Longtime Republican strategist David Kochel, pointing to DeSantis and Haley, told Fox News that the winnowing of the Republican field ‘is a good thing for the two people who still have a shot at becoming the Trump alternative.’
‘Trump’s already in the finals,’ said Kochel, a veteran of numerous presidential and statewide campaigns in Iowa.
And he highlighted that DeSantis and Haley are ‘trying to construct some plausible path to get a one-on-one shot with Trump that everybody agrees is essential to any notion that he can be derailed from getting the nomination.’
While DeSantis has the stronger name ID from coast to coast and leads Haley in the national polls, she’s tied DeSantis in the latest surveys in Iowa and leads him in New Hampshire – which votes second – and her home state, which holds the first southern contest.
Haley’s enjoyed a rise in the polls thanks in part to well-regarded performances in the three Republican presidential primary debates. Haley’s campaign announced on Monday that they are reserving $10 million to run TV, radio and digital ads in Iowa and New Hampshire starting next month.

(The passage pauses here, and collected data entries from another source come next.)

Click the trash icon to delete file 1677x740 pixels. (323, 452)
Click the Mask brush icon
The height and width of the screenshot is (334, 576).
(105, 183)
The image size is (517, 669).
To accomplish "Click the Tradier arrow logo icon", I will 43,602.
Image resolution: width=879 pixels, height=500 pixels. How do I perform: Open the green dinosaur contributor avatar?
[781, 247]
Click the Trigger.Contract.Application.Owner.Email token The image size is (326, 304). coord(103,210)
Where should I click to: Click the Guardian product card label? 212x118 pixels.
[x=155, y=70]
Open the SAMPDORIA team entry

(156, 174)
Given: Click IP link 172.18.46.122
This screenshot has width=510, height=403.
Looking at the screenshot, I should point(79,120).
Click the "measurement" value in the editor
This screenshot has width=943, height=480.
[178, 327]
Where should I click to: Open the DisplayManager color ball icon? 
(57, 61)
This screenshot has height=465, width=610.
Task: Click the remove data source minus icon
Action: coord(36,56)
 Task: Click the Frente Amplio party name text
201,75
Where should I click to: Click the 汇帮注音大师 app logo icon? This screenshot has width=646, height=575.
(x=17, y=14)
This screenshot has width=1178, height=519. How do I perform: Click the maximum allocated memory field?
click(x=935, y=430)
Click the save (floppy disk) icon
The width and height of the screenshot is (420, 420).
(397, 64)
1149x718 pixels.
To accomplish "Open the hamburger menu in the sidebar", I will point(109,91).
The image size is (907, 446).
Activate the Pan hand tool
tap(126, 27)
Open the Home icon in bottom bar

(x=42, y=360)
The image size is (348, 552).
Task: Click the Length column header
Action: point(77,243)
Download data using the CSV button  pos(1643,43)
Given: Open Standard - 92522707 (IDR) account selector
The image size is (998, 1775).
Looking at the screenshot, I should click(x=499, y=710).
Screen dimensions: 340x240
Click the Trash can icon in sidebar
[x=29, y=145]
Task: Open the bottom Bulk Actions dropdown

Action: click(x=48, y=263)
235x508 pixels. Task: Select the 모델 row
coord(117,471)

‘We have plenty of money that we’re going to be on TV with,’ Haley touted this past weekend in an interview on ‘Fox News Sunday.’ ‘We’re going to be strong in New Hampshire. We’re going to be strong in South Carolina, because we spent our money well. We’ve got great ground games in every one of those states. And we’re going to keep surging.’
But Iowa comes first, and DeSantis last week landed the endorsement of GOP Gov. Kim Reynolds, who’s very popular with Hawkeye State Republicans. Reynolds backing was a much-needed boost for DeSantis to alter a negative narrative.
DeSantis is also aiming to land the endorsement of Bob Vander Plaats, who leads the Family Leader, a top social conservative organization in Iowa, a state where evangelical voters play an out-sized role in Republican presidential politics.
‘Tim Scott and Mike Pence were surging resources in Iowa, looking to attract evangelical supporters, and unlike Nikki Haley, Ron DeSantis is making headway with those voters,’ DeSantis campaign communications director Andrew Romeo argued in a statement to Fox News.
Kochel said ‘I think Iowa’s going to be more determinative than ever as to who’s going to have momentum going into New Hampshire and South Carolina.’
‘Trump already has a ticket. There’s maybe two more and maybe one more’ coming out of Iowa, he forecast.
And Kochel predicted ‘a pretty fierce contest’ in the weeks ahead between DeSantis and Haley.
The 2024 GOP field also includes former two-term New Jersey Gov. Chris Christie – who’s concentrating most of his firepower on New Hampshire – and multi-millionaire biotech entrepreneur Vivek Ramaswamy – a 38-year-old first-time candidate who appears to draw much of his support from Trump’s MAGA wing of the party. North Dakota Gov. Doug Burgum – who didn’t make the stage at the third debate – and former Arkansas Gov. Asa Hutchison – who failed to qualify for the past two showdowns – are running long-shot campaigns.
Seasoned Iowa-based Republican strategist and communicator Jimmy Centers cautioned that ‘everyone needs to be clear-eyed that former President Trump will win the Iowa caucus on Jan. 15.’
‘The question is whether Gov. DeSantis or Amb. Haley come in a strong enough second place finish where they put a sizable gap between themselves and whomever comes in third to be able to say to Republicans in New Hampshire and beyond that this is a two-person race,’ he spotlighted.
Centers said Haley ‘has clearly performed very well’ since the start of the debates ‘and voters are responding to that in Iowa.’
But he added that DeSantis enjoys some ‘momentum right now after Gov. Reynolds endorsement last week.’